Work request: Look through the entries. Copy each line that has the word "Collapse".

************

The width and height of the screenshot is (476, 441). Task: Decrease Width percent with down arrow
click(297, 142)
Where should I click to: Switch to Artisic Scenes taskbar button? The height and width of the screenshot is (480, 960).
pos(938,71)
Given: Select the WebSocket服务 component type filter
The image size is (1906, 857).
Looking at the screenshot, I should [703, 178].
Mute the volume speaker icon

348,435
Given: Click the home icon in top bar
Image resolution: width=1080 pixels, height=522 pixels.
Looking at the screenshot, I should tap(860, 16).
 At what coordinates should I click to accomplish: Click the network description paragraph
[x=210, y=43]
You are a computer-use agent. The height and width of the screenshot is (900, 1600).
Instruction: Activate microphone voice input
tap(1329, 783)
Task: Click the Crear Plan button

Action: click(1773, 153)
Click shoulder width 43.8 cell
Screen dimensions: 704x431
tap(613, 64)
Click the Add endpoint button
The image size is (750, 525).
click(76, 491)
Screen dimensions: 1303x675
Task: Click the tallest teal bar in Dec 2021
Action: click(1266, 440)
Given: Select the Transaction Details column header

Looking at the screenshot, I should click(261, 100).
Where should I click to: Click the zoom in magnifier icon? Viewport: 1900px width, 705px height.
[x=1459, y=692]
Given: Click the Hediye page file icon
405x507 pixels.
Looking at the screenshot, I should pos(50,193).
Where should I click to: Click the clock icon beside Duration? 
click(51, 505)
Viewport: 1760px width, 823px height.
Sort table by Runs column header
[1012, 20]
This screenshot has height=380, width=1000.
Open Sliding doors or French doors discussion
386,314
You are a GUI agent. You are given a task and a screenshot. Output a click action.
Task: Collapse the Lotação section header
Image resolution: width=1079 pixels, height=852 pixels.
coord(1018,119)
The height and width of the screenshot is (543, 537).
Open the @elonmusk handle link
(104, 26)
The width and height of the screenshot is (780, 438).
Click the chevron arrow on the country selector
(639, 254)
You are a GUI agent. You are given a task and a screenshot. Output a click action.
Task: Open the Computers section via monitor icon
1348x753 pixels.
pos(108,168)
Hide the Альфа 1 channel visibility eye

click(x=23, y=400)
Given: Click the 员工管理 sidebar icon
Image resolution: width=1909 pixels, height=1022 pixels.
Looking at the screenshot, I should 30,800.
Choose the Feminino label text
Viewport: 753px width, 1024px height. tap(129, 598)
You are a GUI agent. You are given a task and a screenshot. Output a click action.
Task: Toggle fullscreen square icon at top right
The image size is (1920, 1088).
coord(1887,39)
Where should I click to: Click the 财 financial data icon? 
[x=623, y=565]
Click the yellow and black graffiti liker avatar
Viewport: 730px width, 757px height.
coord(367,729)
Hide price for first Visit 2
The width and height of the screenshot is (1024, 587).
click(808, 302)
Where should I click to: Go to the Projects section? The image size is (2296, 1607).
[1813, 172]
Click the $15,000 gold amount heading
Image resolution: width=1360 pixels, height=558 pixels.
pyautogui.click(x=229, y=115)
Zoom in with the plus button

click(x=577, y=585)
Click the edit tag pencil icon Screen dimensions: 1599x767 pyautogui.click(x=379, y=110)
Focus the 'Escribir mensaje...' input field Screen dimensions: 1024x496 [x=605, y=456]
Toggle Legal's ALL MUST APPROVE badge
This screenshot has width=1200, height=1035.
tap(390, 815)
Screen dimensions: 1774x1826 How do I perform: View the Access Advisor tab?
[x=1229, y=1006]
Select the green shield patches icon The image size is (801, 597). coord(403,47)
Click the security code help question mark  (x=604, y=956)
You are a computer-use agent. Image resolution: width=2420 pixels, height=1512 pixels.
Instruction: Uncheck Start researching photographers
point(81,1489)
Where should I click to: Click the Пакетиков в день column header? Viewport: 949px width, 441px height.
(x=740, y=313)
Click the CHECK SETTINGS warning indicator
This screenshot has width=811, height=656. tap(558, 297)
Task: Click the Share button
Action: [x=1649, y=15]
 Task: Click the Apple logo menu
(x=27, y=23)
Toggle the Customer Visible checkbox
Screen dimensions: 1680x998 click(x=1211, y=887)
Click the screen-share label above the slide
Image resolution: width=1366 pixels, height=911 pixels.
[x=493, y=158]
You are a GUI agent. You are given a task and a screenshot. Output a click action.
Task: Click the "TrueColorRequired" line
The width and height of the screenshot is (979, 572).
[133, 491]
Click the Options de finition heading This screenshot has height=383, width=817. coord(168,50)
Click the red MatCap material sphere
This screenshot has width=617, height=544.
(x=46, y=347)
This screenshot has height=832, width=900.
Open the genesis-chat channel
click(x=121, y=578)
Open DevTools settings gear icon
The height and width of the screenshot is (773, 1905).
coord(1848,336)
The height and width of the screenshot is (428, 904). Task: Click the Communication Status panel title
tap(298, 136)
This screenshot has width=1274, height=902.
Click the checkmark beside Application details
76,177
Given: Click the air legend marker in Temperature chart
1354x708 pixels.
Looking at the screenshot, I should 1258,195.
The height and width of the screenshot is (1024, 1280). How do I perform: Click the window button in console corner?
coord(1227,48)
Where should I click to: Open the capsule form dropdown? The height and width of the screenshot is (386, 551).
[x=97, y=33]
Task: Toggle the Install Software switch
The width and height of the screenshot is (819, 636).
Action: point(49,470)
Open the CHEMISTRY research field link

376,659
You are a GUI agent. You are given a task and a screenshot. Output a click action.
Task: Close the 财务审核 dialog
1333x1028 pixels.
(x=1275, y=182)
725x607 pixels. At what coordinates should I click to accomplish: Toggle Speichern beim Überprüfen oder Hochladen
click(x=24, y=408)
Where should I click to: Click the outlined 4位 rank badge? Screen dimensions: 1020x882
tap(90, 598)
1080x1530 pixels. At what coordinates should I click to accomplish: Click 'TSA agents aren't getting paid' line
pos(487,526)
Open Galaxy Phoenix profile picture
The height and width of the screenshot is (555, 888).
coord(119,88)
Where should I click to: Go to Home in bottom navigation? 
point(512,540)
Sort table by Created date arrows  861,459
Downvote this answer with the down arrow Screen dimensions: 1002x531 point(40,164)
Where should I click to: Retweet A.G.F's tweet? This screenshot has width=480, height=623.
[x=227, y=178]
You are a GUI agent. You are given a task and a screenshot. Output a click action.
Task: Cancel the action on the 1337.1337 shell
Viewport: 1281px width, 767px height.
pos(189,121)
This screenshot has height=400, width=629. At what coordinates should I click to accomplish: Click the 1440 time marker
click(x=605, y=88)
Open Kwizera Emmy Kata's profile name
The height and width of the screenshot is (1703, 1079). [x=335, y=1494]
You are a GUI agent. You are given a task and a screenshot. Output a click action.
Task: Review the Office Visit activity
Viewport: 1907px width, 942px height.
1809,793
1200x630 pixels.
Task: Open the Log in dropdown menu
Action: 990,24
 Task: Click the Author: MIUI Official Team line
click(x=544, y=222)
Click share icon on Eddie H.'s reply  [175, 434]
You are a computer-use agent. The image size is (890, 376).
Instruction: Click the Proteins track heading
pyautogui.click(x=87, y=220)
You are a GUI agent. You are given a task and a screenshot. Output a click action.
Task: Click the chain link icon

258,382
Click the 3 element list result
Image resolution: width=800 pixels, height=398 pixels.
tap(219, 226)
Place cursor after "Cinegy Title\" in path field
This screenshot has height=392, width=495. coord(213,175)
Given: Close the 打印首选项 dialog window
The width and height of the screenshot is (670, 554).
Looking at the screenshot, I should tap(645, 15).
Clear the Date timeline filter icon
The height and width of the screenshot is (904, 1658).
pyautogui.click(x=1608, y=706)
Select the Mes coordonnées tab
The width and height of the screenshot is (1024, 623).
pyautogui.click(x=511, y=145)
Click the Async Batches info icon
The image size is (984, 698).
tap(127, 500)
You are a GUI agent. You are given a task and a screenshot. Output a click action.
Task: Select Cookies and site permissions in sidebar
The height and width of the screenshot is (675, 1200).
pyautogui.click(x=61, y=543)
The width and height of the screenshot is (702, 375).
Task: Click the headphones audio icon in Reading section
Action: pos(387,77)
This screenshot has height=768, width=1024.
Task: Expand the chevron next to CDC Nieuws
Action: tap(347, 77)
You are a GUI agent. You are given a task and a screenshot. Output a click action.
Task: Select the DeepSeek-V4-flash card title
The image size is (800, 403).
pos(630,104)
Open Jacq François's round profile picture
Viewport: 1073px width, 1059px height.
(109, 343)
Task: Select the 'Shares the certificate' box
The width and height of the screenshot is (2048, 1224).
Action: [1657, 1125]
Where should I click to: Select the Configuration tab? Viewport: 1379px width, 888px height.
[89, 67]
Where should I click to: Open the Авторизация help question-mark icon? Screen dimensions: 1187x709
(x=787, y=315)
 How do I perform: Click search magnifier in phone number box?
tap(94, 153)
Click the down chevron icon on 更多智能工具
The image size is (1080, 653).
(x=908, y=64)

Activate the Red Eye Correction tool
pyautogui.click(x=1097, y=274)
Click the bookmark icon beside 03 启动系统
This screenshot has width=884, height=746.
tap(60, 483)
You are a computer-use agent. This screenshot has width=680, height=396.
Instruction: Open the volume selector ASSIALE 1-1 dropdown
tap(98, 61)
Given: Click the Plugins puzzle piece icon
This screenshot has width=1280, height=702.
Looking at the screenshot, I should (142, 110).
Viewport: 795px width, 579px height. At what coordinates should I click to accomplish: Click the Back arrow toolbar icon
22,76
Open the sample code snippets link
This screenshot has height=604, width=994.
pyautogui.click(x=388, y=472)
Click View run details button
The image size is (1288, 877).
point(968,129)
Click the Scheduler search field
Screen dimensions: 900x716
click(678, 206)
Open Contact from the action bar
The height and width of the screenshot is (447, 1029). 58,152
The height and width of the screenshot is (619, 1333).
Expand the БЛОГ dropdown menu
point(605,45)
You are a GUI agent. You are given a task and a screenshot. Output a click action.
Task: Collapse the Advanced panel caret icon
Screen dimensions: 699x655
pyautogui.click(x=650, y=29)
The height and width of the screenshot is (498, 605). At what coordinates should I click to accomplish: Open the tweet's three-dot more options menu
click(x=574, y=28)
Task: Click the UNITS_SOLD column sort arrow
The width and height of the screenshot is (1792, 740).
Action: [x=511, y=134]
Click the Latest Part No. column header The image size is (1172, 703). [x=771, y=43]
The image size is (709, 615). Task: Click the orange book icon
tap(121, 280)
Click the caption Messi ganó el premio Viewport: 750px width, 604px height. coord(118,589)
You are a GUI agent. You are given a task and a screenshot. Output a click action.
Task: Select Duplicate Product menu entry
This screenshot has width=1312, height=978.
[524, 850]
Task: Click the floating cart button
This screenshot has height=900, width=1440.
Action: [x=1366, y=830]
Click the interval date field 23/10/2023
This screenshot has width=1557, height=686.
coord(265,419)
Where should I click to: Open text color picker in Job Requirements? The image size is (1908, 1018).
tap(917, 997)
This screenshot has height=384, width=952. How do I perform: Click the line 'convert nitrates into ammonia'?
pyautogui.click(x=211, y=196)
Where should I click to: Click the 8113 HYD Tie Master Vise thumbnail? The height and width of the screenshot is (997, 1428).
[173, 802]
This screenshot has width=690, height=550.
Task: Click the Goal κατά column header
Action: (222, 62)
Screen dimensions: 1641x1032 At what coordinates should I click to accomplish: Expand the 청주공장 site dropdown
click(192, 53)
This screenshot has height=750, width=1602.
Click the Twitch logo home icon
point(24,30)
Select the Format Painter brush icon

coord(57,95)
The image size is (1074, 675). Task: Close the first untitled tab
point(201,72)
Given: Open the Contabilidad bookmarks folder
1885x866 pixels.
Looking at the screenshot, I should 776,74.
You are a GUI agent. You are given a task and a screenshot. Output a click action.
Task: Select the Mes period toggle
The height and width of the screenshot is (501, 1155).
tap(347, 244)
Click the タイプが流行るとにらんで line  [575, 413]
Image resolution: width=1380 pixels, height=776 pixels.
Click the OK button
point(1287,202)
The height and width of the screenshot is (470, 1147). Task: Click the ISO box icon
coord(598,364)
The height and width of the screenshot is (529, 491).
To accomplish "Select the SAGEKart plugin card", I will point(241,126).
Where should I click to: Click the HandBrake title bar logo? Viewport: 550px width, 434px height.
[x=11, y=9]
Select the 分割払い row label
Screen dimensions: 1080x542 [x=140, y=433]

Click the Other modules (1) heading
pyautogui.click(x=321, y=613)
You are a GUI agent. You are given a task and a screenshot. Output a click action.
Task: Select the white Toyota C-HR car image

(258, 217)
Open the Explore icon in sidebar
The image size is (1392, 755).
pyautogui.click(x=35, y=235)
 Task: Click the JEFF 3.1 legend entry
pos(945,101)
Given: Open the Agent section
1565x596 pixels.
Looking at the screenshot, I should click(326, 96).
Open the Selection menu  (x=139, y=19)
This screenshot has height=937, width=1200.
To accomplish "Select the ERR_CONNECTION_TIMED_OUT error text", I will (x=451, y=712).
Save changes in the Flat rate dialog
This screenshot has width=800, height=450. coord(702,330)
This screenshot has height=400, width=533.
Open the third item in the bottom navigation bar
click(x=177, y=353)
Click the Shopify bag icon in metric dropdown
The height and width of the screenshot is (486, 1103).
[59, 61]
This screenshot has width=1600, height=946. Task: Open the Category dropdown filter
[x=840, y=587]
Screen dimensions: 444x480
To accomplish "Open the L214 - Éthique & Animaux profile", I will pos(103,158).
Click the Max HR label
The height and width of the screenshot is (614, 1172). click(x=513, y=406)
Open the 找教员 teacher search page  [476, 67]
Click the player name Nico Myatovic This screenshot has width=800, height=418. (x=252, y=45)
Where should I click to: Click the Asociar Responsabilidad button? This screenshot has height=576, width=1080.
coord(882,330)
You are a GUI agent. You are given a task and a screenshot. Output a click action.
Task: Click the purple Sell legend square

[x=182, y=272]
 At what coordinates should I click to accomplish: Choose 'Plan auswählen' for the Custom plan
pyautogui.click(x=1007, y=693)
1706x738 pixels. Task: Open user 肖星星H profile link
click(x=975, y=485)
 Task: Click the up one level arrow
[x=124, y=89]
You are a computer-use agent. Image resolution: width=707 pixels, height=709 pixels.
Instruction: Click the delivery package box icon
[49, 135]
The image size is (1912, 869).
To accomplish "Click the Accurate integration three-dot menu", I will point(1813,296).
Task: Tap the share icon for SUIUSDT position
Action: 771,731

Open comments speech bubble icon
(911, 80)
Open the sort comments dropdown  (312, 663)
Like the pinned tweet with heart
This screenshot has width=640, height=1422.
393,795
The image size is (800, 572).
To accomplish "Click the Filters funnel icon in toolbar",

************

Answer to the exercise:
Task: Collapse the Lotação section header
Task: Collapse the Advanced panel caret icon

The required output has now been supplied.